- WORK TO COMPLETE: For the data that follows, report how many lines include the string "color", and write the number alone.

Source records
● ● ● ● ●

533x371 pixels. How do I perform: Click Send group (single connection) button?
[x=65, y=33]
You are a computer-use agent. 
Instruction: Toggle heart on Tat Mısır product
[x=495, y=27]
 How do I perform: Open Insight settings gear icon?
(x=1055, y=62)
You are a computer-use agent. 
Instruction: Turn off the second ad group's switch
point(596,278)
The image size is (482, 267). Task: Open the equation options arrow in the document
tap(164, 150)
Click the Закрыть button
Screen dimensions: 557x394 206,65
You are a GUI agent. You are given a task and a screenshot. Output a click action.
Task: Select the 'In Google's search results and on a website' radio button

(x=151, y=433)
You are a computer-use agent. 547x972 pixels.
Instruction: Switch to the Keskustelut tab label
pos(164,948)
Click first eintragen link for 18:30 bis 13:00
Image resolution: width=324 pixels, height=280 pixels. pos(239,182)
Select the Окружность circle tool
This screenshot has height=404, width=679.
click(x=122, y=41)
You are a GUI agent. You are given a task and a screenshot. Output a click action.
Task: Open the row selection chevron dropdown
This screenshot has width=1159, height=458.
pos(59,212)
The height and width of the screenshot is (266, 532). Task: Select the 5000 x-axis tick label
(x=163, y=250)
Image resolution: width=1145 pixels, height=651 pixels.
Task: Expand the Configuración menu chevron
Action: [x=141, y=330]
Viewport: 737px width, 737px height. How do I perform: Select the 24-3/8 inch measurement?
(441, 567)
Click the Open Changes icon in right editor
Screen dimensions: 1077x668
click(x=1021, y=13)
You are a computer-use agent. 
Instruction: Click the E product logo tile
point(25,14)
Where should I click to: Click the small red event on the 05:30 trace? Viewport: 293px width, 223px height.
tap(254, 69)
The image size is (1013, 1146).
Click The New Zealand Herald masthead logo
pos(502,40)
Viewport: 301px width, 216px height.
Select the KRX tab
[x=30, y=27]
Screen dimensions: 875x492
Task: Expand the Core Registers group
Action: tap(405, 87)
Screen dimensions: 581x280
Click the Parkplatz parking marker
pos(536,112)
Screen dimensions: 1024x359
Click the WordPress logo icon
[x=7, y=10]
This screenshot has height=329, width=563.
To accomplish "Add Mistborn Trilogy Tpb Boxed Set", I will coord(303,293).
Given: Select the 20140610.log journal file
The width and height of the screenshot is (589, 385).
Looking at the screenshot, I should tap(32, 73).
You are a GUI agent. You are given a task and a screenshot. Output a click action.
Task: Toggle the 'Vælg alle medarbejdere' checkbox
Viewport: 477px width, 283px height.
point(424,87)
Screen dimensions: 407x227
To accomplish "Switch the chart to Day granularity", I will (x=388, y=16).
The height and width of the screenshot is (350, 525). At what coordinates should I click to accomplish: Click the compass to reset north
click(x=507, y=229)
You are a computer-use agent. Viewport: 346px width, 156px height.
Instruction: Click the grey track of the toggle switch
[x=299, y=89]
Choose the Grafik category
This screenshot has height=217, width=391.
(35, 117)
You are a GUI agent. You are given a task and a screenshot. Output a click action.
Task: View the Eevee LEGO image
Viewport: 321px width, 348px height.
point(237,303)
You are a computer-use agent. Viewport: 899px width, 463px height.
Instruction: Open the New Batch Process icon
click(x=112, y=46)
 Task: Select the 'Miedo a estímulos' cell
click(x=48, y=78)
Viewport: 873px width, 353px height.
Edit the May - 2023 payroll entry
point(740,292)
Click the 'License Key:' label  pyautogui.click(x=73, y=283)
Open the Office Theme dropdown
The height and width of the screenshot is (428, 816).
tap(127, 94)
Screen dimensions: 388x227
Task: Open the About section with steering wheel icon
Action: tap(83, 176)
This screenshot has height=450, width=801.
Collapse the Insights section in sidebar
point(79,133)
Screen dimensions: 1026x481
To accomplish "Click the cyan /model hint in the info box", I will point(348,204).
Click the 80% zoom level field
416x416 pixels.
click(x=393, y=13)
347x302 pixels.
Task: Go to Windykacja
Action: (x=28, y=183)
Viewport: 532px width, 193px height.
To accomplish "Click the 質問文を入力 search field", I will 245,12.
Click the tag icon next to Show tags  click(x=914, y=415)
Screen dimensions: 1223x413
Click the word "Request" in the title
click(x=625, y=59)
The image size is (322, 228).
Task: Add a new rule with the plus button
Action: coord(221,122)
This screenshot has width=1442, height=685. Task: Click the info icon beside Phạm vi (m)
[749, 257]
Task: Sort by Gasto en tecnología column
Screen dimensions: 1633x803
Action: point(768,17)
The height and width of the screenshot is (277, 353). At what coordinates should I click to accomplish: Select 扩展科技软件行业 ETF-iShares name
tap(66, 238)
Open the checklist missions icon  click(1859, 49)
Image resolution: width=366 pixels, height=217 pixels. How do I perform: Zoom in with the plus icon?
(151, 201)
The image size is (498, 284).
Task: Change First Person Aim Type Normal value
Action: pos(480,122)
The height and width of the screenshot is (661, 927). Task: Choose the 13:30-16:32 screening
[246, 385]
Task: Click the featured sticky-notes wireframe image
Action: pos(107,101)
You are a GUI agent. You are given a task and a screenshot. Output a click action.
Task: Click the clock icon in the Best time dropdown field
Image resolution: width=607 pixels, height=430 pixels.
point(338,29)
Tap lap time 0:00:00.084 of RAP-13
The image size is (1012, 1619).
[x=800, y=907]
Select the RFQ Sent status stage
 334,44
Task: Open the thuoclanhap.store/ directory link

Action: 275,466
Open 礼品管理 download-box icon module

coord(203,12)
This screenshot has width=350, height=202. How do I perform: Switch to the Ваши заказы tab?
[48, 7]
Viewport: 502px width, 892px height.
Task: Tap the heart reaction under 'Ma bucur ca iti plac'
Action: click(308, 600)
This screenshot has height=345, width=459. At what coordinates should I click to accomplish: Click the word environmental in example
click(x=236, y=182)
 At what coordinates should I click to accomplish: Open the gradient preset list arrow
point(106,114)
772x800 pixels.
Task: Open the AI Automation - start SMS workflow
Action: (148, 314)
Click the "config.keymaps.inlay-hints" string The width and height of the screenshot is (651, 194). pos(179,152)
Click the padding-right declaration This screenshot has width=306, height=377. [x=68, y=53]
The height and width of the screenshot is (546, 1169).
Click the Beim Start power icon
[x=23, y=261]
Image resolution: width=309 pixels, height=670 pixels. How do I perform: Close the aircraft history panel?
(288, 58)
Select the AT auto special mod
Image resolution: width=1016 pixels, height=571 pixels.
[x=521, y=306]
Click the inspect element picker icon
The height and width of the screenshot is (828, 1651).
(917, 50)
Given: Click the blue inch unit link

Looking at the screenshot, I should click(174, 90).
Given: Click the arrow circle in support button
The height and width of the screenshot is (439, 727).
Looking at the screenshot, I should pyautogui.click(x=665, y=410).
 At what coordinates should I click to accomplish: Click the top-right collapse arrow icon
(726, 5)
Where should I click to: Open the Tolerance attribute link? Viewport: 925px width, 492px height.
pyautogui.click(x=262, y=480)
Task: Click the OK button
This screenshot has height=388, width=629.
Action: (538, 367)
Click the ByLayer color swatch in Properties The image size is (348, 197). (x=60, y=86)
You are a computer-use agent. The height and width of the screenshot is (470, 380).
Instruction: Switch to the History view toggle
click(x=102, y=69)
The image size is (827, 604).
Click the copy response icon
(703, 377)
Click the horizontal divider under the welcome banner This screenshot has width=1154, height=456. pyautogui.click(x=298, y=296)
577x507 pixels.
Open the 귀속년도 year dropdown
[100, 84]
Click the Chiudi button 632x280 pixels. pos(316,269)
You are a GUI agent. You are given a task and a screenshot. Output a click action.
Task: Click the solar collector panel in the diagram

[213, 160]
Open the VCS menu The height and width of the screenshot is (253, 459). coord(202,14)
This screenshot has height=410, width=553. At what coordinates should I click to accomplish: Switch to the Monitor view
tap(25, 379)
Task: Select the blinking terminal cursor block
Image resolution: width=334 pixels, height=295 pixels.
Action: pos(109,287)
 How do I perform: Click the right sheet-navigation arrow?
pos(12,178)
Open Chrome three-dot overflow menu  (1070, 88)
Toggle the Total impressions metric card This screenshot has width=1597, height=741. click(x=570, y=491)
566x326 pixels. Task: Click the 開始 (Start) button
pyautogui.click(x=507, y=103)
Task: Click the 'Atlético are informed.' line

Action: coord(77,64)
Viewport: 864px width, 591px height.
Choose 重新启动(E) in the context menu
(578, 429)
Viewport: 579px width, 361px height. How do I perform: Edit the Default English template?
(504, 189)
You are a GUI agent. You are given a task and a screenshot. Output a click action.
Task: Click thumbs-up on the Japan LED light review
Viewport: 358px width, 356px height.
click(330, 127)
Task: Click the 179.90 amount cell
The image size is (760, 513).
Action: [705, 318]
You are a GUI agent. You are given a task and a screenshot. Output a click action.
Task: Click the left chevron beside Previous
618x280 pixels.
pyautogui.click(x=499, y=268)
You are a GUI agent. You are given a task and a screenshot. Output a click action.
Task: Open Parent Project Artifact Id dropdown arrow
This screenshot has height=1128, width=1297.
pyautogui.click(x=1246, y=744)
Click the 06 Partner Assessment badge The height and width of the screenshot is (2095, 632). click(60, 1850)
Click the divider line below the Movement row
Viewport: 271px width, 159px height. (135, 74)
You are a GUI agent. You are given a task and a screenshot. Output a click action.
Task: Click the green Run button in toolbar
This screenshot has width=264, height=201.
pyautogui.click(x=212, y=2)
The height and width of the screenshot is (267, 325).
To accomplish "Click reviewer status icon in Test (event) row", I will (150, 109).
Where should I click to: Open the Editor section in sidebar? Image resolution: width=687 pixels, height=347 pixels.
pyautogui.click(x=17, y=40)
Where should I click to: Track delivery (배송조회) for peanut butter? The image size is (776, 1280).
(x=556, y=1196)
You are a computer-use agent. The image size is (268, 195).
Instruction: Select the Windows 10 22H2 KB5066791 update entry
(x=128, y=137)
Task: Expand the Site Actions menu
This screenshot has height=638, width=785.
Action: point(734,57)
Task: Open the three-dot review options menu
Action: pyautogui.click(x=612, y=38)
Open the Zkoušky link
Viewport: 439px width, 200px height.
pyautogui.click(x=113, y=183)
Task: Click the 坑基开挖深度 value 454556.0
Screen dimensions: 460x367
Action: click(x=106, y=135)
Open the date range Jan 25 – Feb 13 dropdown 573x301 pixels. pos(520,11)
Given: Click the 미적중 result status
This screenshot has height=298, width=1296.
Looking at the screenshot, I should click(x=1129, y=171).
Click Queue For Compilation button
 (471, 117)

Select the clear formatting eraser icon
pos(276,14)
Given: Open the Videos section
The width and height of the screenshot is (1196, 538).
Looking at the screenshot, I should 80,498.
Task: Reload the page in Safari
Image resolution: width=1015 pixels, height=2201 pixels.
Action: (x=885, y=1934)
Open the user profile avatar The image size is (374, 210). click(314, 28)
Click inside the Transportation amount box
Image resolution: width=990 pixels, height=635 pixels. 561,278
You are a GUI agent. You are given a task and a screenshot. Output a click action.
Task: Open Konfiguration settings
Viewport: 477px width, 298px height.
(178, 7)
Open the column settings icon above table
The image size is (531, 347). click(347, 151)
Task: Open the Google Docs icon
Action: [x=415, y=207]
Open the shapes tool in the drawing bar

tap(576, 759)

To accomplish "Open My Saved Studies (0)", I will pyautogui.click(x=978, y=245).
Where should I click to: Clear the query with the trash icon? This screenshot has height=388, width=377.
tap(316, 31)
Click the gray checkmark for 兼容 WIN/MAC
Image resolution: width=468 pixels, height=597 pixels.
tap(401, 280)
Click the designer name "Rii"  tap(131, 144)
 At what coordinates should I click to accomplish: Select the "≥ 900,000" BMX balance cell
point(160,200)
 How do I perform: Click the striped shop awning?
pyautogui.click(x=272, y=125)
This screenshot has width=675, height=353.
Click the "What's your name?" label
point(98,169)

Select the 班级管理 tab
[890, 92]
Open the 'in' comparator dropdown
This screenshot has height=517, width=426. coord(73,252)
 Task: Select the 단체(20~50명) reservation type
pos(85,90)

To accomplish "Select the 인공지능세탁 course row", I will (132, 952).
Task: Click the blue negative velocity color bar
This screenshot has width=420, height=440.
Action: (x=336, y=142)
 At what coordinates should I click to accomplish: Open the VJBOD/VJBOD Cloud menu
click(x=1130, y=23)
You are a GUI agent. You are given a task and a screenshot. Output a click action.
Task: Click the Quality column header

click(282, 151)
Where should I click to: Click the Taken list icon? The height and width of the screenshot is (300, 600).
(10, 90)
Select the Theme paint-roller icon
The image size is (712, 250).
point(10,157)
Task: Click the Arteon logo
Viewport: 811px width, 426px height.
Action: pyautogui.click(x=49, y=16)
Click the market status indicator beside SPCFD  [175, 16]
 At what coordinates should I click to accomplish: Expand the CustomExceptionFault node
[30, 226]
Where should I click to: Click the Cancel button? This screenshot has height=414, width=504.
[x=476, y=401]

● ● ● ● ●

- FINAL ANSWER: 2